_The task_.
After locating the line that contains "[Diminuer la quantité] (13, 2553)", quote it and all lines after it through the end of the entries, and nothing more. Pictures stay out.

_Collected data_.

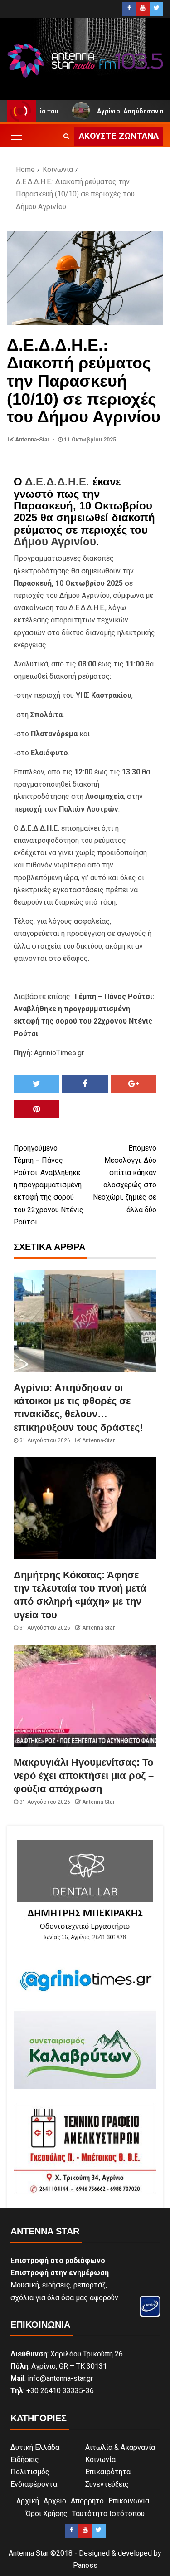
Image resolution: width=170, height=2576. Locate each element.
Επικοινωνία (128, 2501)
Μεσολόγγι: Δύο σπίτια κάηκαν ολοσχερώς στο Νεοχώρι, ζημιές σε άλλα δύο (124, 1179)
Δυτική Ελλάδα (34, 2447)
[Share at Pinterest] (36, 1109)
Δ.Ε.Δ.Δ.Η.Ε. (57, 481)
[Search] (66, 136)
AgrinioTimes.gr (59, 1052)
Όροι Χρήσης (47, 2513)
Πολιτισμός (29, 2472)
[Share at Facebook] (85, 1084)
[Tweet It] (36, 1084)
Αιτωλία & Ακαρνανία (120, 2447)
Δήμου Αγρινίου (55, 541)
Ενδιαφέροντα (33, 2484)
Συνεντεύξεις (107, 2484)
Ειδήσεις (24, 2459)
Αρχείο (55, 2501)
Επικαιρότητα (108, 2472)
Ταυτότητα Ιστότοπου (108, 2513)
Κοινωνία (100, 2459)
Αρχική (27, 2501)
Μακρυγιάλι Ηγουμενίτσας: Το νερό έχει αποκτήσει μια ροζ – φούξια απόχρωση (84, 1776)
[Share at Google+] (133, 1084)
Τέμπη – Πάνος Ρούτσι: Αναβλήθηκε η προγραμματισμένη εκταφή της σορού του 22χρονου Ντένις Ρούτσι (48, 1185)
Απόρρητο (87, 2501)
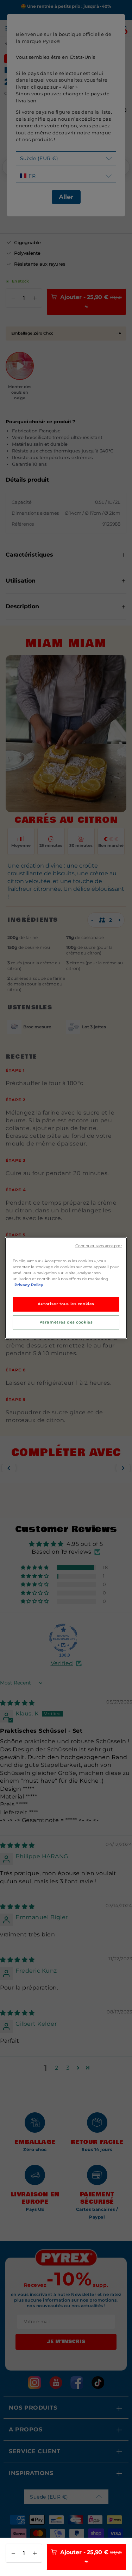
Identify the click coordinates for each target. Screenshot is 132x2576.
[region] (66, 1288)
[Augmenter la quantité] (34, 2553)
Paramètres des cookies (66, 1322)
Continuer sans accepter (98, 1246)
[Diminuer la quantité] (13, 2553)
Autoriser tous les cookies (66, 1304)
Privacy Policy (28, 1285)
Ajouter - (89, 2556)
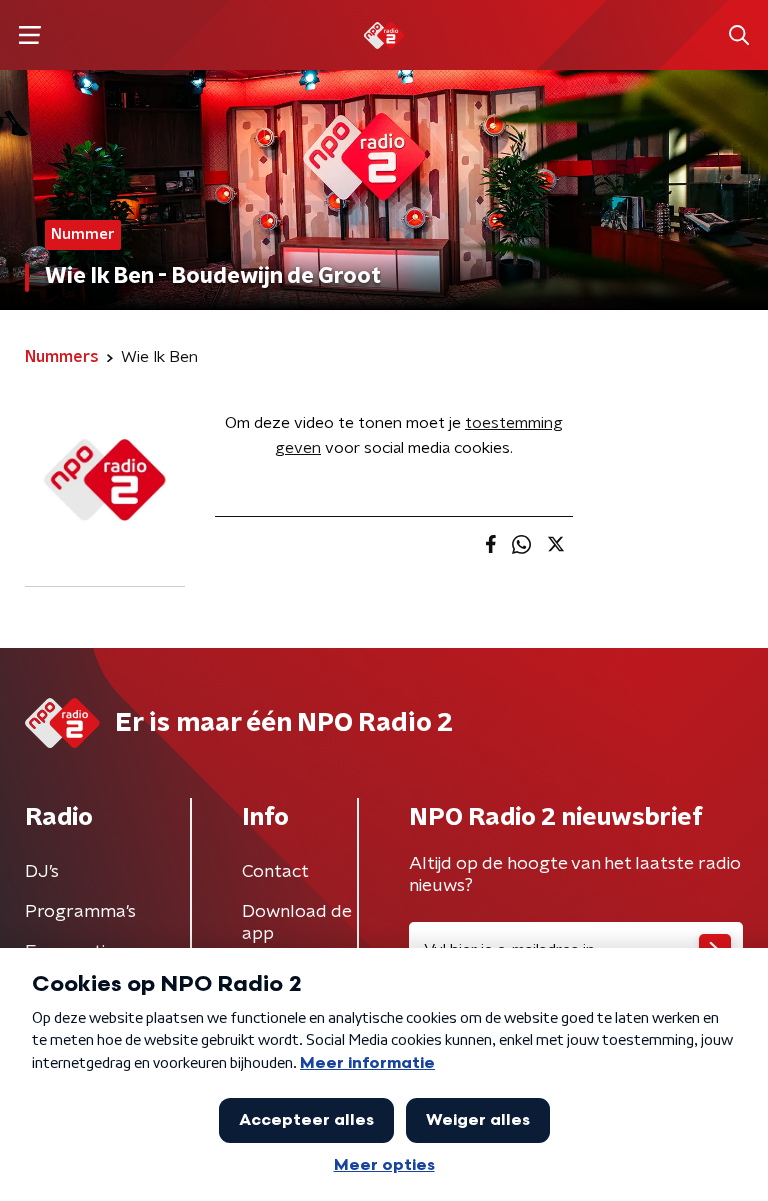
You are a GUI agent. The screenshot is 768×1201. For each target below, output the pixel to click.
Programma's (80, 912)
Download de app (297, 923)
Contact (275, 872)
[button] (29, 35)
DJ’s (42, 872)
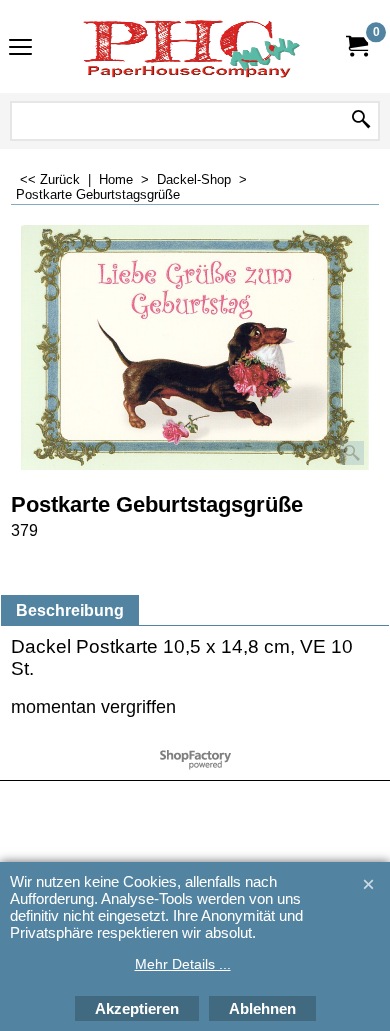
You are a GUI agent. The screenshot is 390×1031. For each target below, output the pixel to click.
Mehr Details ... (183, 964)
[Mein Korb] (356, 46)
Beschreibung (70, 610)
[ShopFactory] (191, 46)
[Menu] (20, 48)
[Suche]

_Final answer_.
[Diminuer la quantité] (13, 2553)
Autoriser tous les cookies (66, 1304)
Privacy Policy (28, 1285)
Ajouter - (89, 2556)
You are a GUI agent. The screenshot is 768×1201. For each target below, output the pixel to click.
Programma's (80, 912)
Download de app (297, 923)
Contact (275, 872)
[button] (29, 35)
DJ’s (42, 872)
You are a GUI agent. The screenshot is 390×1031. For each target below, output the pixel to click.
Mehr Details ... (183, 964)
[Mein Korb] (356, 46)
Beschreibung (70, 610)
[ShopFactory] (191, 46)
[Menu] (20, 48)
[Suche]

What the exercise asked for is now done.